"""

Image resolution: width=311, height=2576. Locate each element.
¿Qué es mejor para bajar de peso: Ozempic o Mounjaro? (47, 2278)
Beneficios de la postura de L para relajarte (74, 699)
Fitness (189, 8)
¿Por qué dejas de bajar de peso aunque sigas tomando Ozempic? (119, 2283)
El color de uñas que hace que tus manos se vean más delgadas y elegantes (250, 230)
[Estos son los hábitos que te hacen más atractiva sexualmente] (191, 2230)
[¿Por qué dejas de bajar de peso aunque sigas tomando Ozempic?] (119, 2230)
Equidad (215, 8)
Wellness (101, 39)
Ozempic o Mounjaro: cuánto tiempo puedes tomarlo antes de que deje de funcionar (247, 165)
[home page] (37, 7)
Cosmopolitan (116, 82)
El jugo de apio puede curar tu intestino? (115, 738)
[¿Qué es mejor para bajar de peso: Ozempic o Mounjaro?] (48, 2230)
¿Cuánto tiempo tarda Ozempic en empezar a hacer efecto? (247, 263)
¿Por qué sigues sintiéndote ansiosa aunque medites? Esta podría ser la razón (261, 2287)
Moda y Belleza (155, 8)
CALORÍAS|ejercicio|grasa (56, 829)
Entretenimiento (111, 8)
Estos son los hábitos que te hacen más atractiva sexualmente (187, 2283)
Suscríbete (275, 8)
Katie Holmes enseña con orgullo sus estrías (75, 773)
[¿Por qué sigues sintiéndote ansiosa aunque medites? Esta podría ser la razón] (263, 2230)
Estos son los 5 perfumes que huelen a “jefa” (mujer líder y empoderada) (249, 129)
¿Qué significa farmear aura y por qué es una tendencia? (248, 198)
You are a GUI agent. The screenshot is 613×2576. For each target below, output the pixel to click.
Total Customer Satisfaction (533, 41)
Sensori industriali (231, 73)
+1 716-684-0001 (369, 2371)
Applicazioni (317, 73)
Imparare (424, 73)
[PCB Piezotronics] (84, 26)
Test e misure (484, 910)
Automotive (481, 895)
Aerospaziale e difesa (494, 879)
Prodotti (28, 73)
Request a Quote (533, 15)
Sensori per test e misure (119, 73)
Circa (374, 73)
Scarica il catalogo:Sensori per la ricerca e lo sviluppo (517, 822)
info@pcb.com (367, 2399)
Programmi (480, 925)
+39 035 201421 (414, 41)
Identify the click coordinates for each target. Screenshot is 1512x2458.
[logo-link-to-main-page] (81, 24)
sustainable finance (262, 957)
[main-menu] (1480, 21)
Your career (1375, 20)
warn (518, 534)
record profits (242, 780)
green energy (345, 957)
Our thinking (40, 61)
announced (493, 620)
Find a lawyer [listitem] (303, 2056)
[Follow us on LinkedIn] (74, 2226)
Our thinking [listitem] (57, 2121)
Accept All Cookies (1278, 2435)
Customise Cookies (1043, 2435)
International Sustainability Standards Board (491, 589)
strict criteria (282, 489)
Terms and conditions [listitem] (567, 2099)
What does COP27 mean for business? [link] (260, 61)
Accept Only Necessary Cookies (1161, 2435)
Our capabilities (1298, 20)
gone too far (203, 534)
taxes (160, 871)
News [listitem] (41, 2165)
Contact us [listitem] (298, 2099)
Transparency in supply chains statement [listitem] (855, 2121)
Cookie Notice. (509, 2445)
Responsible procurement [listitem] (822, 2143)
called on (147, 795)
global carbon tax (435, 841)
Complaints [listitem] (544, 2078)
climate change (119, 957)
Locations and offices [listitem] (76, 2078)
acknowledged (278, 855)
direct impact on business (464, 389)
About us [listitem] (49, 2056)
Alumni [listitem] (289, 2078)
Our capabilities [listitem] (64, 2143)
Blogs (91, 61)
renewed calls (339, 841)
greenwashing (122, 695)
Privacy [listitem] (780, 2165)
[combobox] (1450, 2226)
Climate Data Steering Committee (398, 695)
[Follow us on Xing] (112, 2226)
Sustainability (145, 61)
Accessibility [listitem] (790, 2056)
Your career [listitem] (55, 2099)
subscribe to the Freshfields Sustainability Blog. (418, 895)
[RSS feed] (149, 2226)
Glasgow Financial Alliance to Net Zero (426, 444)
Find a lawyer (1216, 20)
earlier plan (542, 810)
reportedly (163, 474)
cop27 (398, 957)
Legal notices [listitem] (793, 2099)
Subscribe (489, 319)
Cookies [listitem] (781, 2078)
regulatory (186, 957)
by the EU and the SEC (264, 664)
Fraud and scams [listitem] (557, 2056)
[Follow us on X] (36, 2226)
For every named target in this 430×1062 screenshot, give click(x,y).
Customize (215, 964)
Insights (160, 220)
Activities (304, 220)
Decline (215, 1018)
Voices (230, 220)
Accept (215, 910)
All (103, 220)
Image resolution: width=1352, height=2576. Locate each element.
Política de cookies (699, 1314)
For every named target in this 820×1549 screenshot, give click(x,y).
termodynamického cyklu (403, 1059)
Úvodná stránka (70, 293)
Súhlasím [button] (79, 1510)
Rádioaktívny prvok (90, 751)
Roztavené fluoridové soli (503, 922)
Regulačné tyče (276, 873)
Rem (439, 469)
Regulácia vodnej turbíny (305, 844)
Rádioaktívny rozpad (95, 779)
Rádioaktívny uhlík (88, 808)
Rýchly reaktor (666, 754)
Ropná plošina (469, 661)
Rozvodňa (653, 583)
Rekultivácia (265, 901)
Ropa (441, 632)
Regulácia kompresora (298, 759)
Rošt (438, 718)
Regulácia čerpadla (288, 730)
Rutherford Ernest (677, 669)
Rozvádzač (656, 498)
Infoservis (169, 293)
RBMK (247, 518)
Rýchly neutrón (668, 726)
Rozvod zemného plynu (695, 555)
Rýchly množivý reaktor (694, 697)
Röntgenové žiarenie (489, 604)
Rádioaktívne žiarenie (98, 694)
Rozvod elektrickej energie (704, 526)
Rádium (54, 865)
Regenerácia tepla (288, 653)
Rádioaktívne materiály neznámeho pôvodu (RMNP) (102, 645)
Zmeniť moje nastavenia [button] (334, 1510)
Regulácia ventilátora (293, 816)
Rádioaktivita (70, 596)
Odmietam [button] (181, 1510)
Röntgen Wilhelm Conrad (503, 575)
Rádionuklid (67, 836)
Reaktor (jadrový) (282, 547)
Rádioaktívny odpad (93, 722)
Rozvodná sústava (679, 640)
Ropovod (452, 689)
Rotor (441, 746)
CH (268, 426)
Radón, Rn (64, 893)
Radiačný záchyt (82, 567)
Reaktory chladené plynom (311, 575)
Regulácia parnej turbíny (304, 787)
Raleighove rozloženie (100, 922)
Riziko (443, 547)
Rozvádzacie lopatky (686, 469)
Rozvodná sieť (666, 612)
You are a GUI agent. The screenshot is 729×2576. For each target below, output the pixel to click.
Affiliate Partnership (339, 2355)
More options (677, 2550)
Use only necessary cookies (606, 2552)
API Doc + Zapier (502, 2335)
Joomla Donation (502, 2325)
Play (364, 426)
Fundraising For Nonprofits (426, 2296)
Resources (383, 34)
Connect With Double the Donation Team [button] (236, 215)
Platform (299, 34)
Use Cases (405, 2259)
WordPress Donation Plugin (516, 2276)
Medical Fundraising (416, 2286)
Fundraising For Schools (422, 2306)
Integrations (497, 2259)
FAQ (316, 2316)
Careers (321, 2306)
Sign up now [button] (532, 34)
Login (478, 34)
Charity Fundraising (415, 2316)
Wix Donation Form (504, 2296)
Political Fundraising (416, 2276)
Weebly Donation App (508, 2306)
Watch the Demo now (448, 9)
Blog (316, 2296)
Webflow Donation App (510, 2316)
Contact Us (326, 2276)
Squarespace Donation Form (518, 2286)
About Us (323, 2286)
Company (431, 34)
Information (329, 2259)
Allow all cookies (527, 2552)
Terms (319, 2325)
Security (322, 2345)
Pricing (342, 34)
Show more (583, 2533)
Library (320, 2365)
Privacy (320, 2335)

"""

Task description - Search the material for "tomando" and copy each matching line.

Finished exercise -
¿Por qué dejas de bajar de peso aunque sigas tomando Ozempic? (119, 2283)
[¿Por qué dejas de bajar de peso aunque sigas tomando Ozempic?] (119, 2230)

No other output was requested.